Next.js integration for assistant-ui: the withAui() config wrapper and the "use generative" directive compiler that colocates a tool's schema, server-only execute, and client-only render in one file.

Package Exports

  • @assistant-ui/next
  • @assistant-ui/next/loader

Readme

@assistant-ui/next

Next.js integration for assistant-ui: the withAui() config wrapper and the compiler for the "use generative" directive. Colocate a tool's schema, server-only execute, and client-only render in one file; the compiler emits a different module per build target so each side only loads what it needs.

See SPEC.md for the full design.

Why

"use client" is whole-module, so it can't keep a tool's zod schema readable on the server while keeping its render on the client. And a backend execute holds secrets (DB handles, API keys) that must never reach the browser bundle. "use generative" routes each property to the right place.

Every tool must declare an execute, and you wrap the default export in defineToolkit({ ... }) (both are enforced — the compiler errors otherwise).
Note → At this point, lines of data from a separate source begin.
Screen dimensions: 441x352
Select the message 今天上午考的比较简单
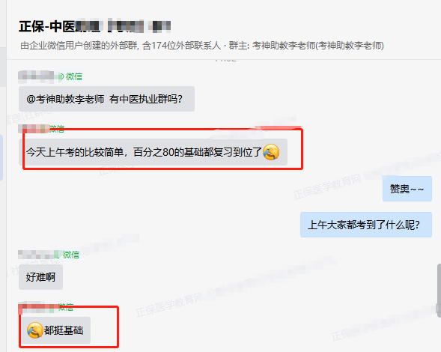[153, 152]
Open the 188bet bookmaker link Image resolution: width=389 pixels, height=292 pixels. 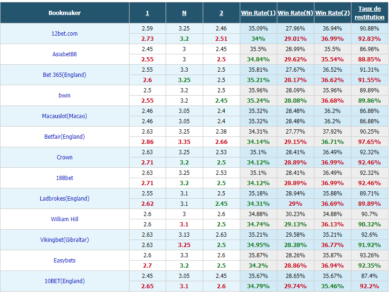point(64,178)
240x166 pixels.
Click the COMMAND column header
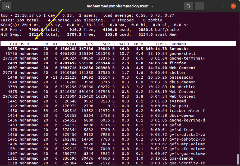click(178, 44)
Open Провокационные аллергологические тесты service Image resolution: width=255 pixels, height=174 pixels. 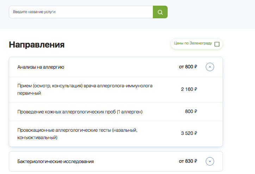(x=77, y=130)
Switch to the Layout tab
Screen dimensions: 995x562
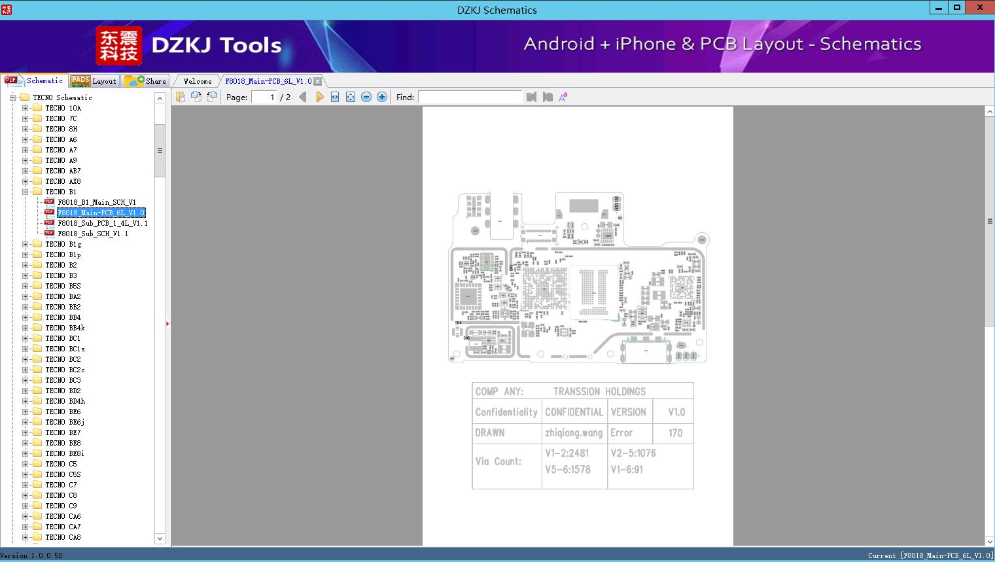tap(94, 81)
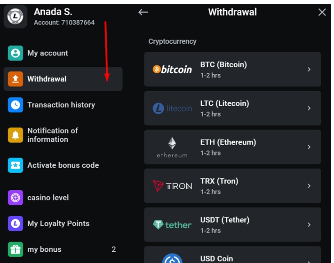Close the Withdrawal panel
334x263 pixels.
pyautogui.click(x=322, y=12)
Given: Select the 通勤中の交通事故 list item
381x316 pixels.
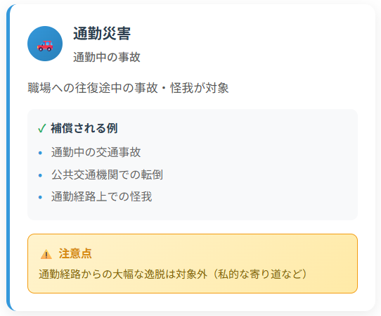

You don't declare a tool's kind: the compiler infers it from the execute and writes a type field back into the output.

how you author the execute kind where it runs
execute with a "use client" directive frontend client
execute (plain) backend server (server-only guard)
execute: humanTool() human — (the UI supplies a result)

A plain execute is server-only by default — you can only run one in the browser by opting in with "use client", so secrets can't leak by omission.

Authoring

"use generative";
import { z } from "zod";
import { defineToolkit } from "@assistant-ui/react";
import { db } from "@/db"; // server-only
import { Chart } from "@/ui/chart"; // client-only

export default defineToolkit({
  weather: {
    description: "Show the weather for a city.",
    parameters: z.object({ city: z.string() }),
    execute: async ({ city }) => db.weather.get(city), // backend → stays on the server
    render: (props) => <Chart data={props} />, // stays on the client
  },
});

The server build keeps parameters + execute (guarded by import "server-only", tagged type: "backend") and drops render and @/ui/chart. The client build keeps parameters + render (under "use client") and drops execute and @/db. A frontend tool marks its execute with "use client":

execute: async ({ city }) => {
  "use client";
  return navigator.geolocation /* … runs in the browser, kept client-side */;
},

Wiring into Next.js

Wrap your config. Detection is by the "use generative" directive — there is no filename convention; modules without the directive pass through untouched.

// next.config.ts
import { withAui } from "@assistant-ui/next";

export default withAui({
  /* your Next config */
});

withAui applies the loader to your TS/TSX. To limit how many files it scans, narrow the globs: withAui(config, { rules: ["*.generative.tsx"] }).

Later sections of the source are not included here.